• [Task instructions] Every word of the listing must be returned. Retype it exactly.

━━━ Material provided ━━━

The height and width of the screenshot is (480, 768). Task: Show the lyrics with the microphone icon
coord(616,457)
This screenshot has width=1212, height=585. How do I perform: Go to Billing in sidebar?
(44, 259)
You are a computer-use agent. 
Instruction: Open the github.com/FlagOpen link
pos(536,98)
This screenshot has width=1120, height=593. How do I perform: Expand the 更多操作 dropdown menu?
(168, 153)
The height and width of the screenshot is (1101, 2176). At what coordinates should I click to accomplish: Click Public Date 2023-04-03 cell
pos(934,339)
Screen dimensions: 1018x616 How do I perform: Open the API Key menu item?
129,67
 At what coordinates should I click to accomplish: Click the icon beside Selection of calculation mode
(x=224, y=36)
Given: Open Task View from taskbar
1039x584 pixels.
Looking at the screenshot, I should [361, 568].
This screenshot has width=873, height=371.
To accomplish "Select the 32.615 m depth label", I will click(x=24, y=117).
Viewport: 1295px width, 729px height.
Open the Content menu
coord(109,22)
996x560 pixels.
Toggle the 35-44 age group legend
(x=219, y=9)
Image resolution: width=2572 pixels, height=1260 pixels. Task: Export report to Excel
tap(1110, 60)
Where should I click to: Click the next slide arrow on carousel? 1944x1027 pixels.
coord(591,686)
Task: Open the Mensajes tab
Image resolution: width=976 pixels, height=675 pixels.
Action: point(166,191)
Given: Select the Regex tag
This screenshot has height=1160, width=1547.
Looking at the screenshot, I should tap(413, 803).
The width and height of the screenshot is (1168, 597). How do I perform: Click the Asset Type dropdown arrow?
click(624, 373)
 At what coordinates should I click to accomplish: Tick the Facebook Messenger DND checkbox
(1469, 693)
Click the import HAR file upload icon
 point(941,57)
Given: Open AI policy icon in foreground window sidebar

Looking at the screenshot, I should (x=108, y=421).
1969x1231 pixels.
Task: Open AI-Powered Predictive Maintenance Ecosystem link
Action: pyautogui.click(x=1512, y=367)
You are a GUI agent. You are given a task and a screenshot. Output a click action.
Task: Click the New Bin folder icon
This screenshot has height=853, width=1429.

━━━

• [Task response]
The height and width of the screenshot is (480, 768). Task: Show the lyrics with the microphone icon
coord(616,457)
This screenshot has width=1212, height=585. How do I perform: Go to Billing in sidebar?
(44, 259)
You are a computer-use agent. 
Instruction: Open the github.com/FlagOpen link
pos(536,98)
This screenshot has width=1120, height=593. How do I perform: Expand the 更多操作 dropdown menu?
(168, 153)
The height and width of the screenshot is (1101, 2176). At what coordinates should I click to accomplish: Click Public Date 2023-04-03 cell
pos(934,339)
Screen dimensions: 1018x616 How do I perform: Open the API Key menu item?
129,67
 At what coordinates should I click to accomplish: Click the icon beside Selection of calculation mode
(x=224, y=36)
Given: Open Task View from taskbar
1039x584 pixels.
Looking at the screenshot, I should [361, 568].
This screenshot has width=873, height=371.
To accomplish "Select the 32.615 m depth label", I will click(x=24, y=117).
Viewport: 1295px width, 729px height.
Open the Content menu
coord(109,22)
996x560 pixels.
Toggle the 35-44 age group legend
(x=219, y=9)
Image resolution: width=2572 pixels, height=1260 pixels. Task: Export report to Excel
tap(1110, 60)
Where should I click to: Click the next slide arrow on carousel? 1944x1027 pixels.
coord(591,686)
Task: Open the Mensajes tab
Image resolution: width=976 pixels, height=675 pixels.
Action: point(166,191)
Given: Select the Regex tag
This screenshot has height=1160, width=1547.
Looking at the screenshot, I should tap(413, 803).
The width and height of the screenshot is (1168, 597). How do I perform: Click the Asset Type dropdown arrow?
click(624, 373)
 At what coordinates should I click to accomplish: Tick the Facebook Messenger DND checkbox
(1469, 693)
Click the import HAR file upload icon
 point(941,57)
Given: Open AI policy icon in foreground window sidebar

Looking at the screenshot, I should (x=108, y=421).
1969x1231 pixels.
Task: Open AI-Powered Predictive Maintenance Ecosystem link
Action: pyautogui.click(x=1512, y=367)
You are a GUI agent. You are given a task and a screenshot. Output a click action.
Task: Click the New Bin folder icon
This screenshot has height=853, width=1429.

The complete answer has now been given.